Re: [PATCH v7 00/14] KVM: mm: fd-based approach for supporting KVM guest private memory

From: "Nikunj A. Dadhania" <nikunj@amd.com>
To: "Gupta, Pankaj" <pankaj.gupta@amd.com>,
	Chao Peng <chao.p.peng@linux.intel.com>,
	Sean Christopherson <seanjc@google.com>
Cc: Paolo Bonzini <pbonzini@redhat.com>,
	Jonathan Corbet <corbet@lwn.net>,
	Vitaly Kuznetsov <vkuznets@redhat.com>,
	Wanpeng Li <wanpengli@tencent.com>,
	Jim Mattson <jmattson@google.com>, Joerg Roedel <joro@8bytes.org>,
	Thomas Gleixner <tglx@linutronix.de>,
	Ingo Molnar <mingo@redhat.com>, Borislav Petkov <bp@alien8.de>,
	x86@kernel.org, "H . Peter Anvin" <hpa@zytor.com>,
	Hugh Dickins <hughd@google.com>, Jeff Layton <jlayton@kernel.org>,
	"J . Bruce Fields" <bfields@fieldses.org>,
	Andrew Morton <akpm@linux-foundation.org>,
	Shuah Khan <shuah@kernel.org>, Mike Rapoport <rppt@kernel.org>,
	Steven Price <steven.price@arm.com>,
	"Maciej S . Szmigiero" <mail@maciej.szmigiero.name>,
	Vlastimil Babka <vbabka@suse.cz>,
	Vishal Annapurve <vannapurve@google.com>,
	Yu Zhang <yu.c.zhang@linux.intel.com>,
	"Kirill A . Shutemov" <kirill.shutemov@linux.intel.com>,
	luto@kernel.org, jun.nakajima@intel.com, dave.hansen@intel.com,
	ak@linux.intel.com, david@redhat.com, aarcange@redhat.com,
	ddutile@redhat.com, dhildenb@redhat.com,
	Quentin Perret <qperret@google.com>,
	Michael Roth <michael.roth@amd.com>,
	mhocko@suse.com, Muchun Song <songmuchun@bytedance.com>,
	bharata@amd.com, kvm@vger.kernel.org,
	linux-kernel@vger.kernel.org, linux-mm@kvack.org,
	linux-kselftest@vger.kernel.org, linux-api@vger.kernel.org,
	linux-doc@vger.kernel.org, qemu-devel@nongnu.org,
	linux-fsdevel@vger.kernel.org
Subject: Re: [PATCH v7 00/14] KVM: mm: fd-based approach for supporting KVM guest private memory
Date: Thu, 11 Aug 2022 22:48:28 +0530	[thread overview]

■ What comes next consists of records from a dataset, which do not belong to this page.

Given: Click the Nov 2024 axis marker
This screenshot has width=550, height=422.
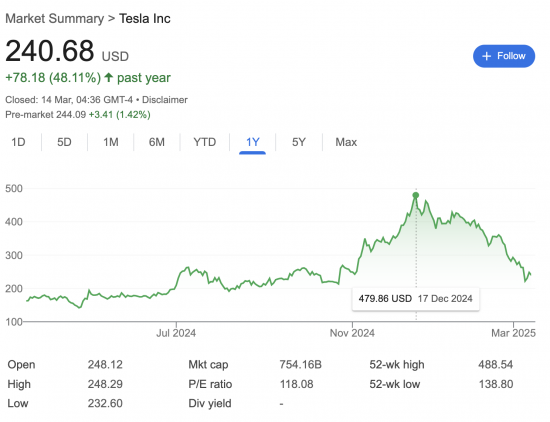Looking at the screenshot, I should (352, 333).
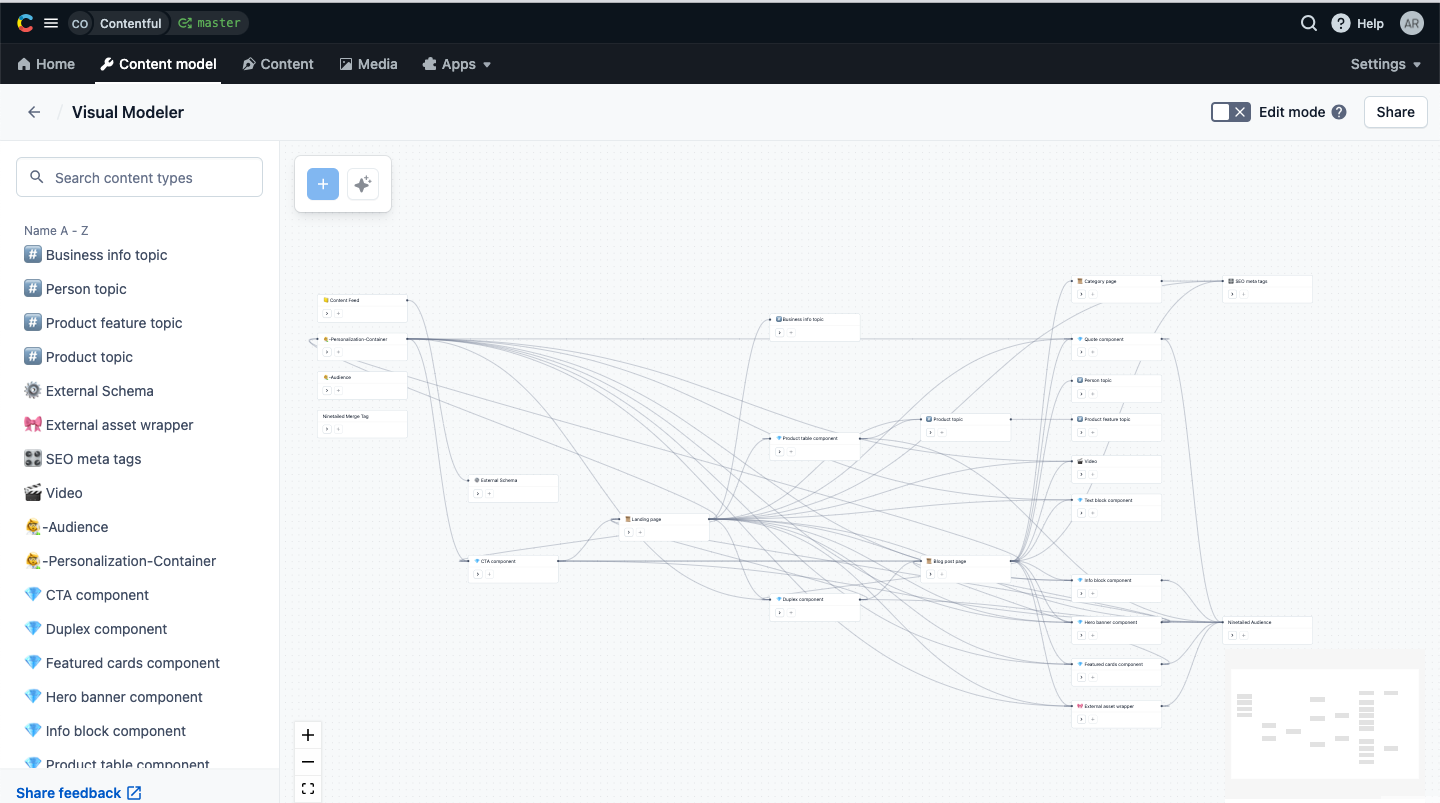Enable the Edit mode toggle
The image size is (1440, 803).
click(1230, 112)
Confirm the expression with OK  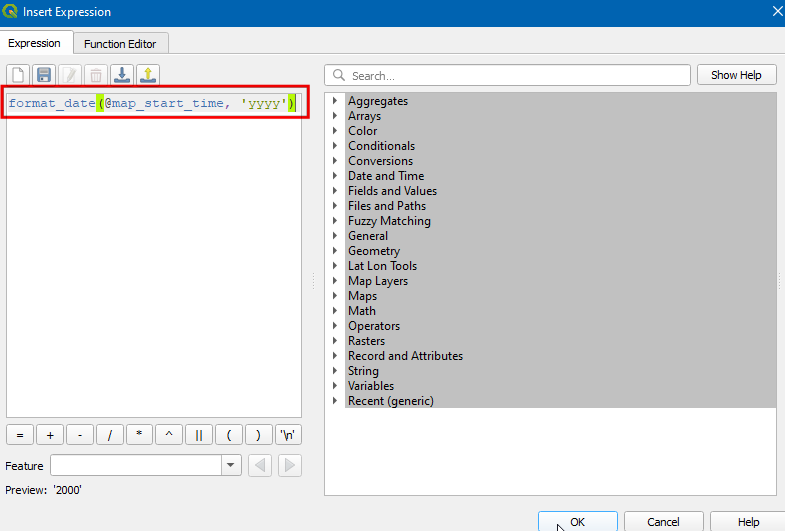click(x=578, y=522)
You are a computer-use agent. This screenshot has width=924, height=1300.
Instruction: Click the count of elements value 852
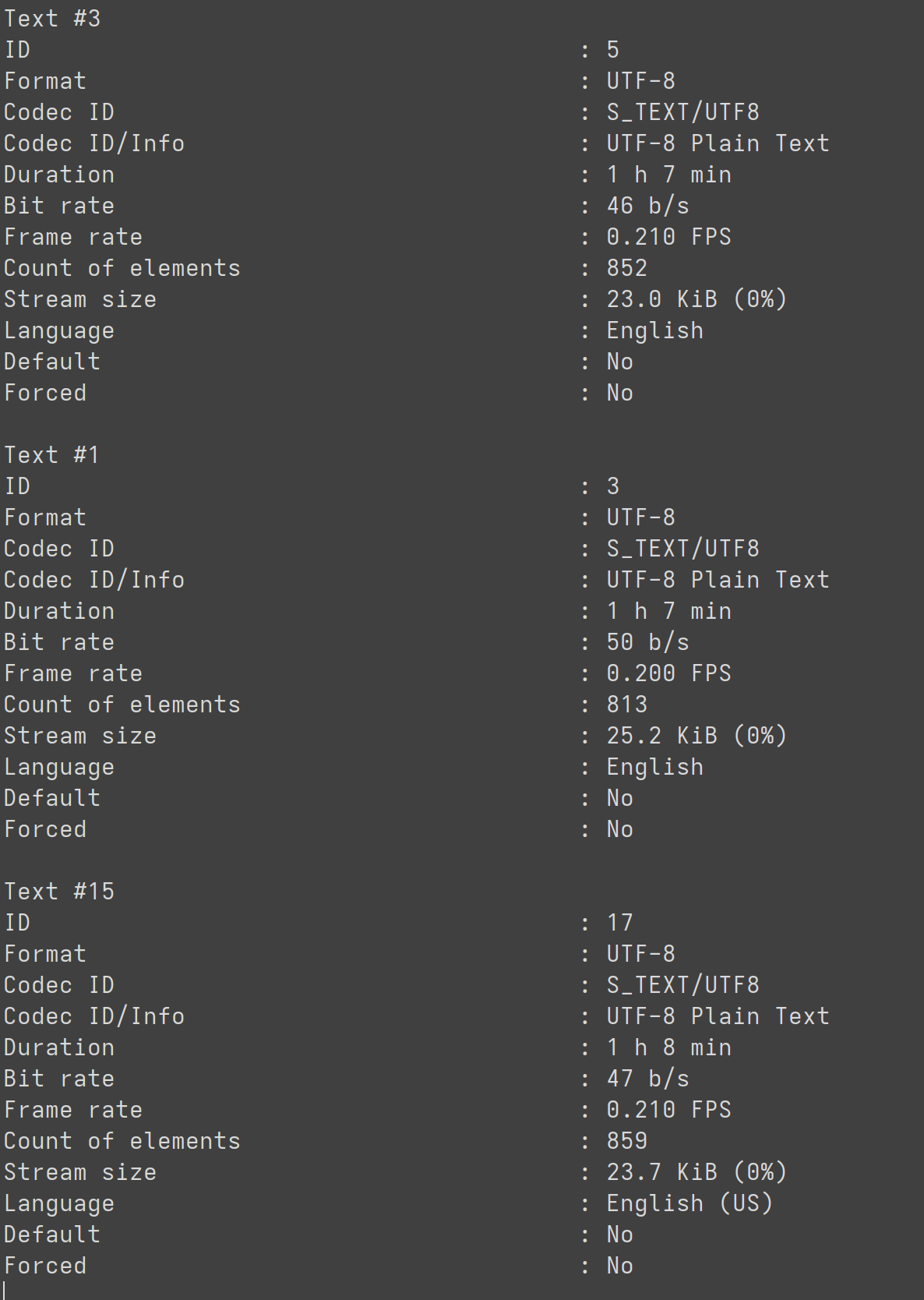(x=627, y=268)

Message-ID: <9dc91ce8-4cb6-37e6-4c25-27a72dc11dd0@amd.com> (raw)
In-Reply-To: <9e86daea-5619-a216-fe02-0562cf14c501@amd.com>

On 11/08/22 17:00, Gupta, Pankaj wrote:
> 
>>> This is the v7 of this series which tries to implement the fd-based KVM
>>> guest private memory. The patches are based on latest kvm/queue branch
>>> commit:
>>>
>>>    b9b71f43683a (kvm/queue) KVM: x86/mmu: Buffer nested MMU
>>> split_desc_cache only by default capacity
>>>
>>> Introduction
>>> ------------
>>> In general this patch series introduce fd-based memslot which provides
>>> guest memory through memory file descriptor fd[offset,size] instead of
>>> hva/size. The fd can be created from a supported memory filesystem
>>> like tmpfs/hugetlbfs etc. which we refer as memory backing store. KVM
>>> and the the memory backing store exchange callbacks when such memslot
>>> gets created. At runtime KVM will call into callbacks provided by the
>>> backing store to get the pfn with the fd+offset. Memory backing store
>>> will also call into KVM callbacks when userspace punch hole on the fd
>>> to notify KVM to unmap secondary MMU page table entries.
>>>
>>> Comparing to existing hva-based memslot, this new type of memslot allows
>>> guest memory unmapped from host userspace like QEMU and even the kernel
>>> itself, therefore reduce attack surface and prevent bugs.
>>>
>>> Based on this fd-based memslot, we can build guest private memory that
>>> is going to be used in confidential computing environments such as Intel
>>> TDX and AMD SEV. When supported, the memory backing store can provide
>>> more enforcement on the fd and KVM can use a single memslot to hold both
>>> the private and shared part of the guest memory.
>>>
>>> mm extension
>>> ---------------------
>>> Introduces new MFD_INACCESSIBLE flag for memfd_create(), the file
>>> created with these flags cannot read(), write() or mmap() etc via normal
>>> MMU operations. The file content can only be used with the newly
>>> introduced memfile_notifier extension.
>>>
>>> The memfile_notifier extension provides two sets of callbacks for KVM to
>>> interact with the memory backing store:
>>>    - memfile_notifier_ops: callbacks for memory backing store to notify
>>>      KVM when memory gets invalidated.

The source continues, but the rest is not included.